疲れているから1人で食べてくれという書き置きに、ライは心配するかもしれない。
部屋に入って、気づけば止まっていた涙に放心状態になった。
誰かを、傷つけたのはいつ以来だろう。
一度だけ、幼い頃にメアと喧嘩した。あの時の不快感を、今でも覚えている。だからあれ以来、喧嘩はしなくなった。
これを、喧嘩と言うべきなのか分からない。それに、あの話に答えも結局出てないのだ。どうしたらいいのか、セラには分からなかった。音楽がやりたいと言った先に、未来は保証されていない。幼い頃の才能の保証は、18の今も効くわけじゃない。

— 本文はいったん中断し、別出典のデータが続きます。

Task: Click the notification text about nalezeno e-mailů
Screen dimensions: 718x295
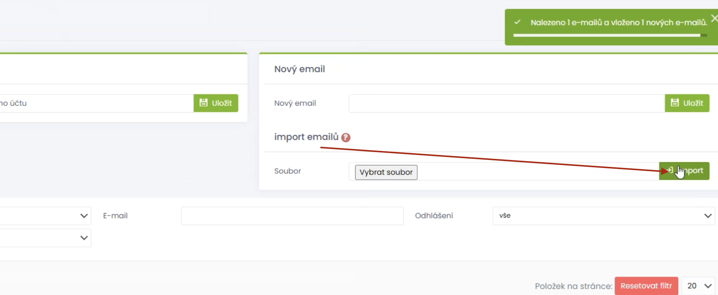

だが会社ではその能力の保証を貰ったばかりだ。そこでしっかり学べば、レオの会社を助けることができるかもしれない。
夢と、現実と。並べた時に取るべきものが現実であることぐらいわかっていた。なのに、掴むのにこんなにも躊躇ってしまうのはどうしてなんだろう。
明日は仕事がある。レオと顔を合わさなければならない。レオは、私を嫌いになっただろうか。あんな風に拒否して、傷つけたのだ。嫌われたって、文句は言えない。
そう思うと、折角止まった涙はまた流れるのをやめてはくれなかった。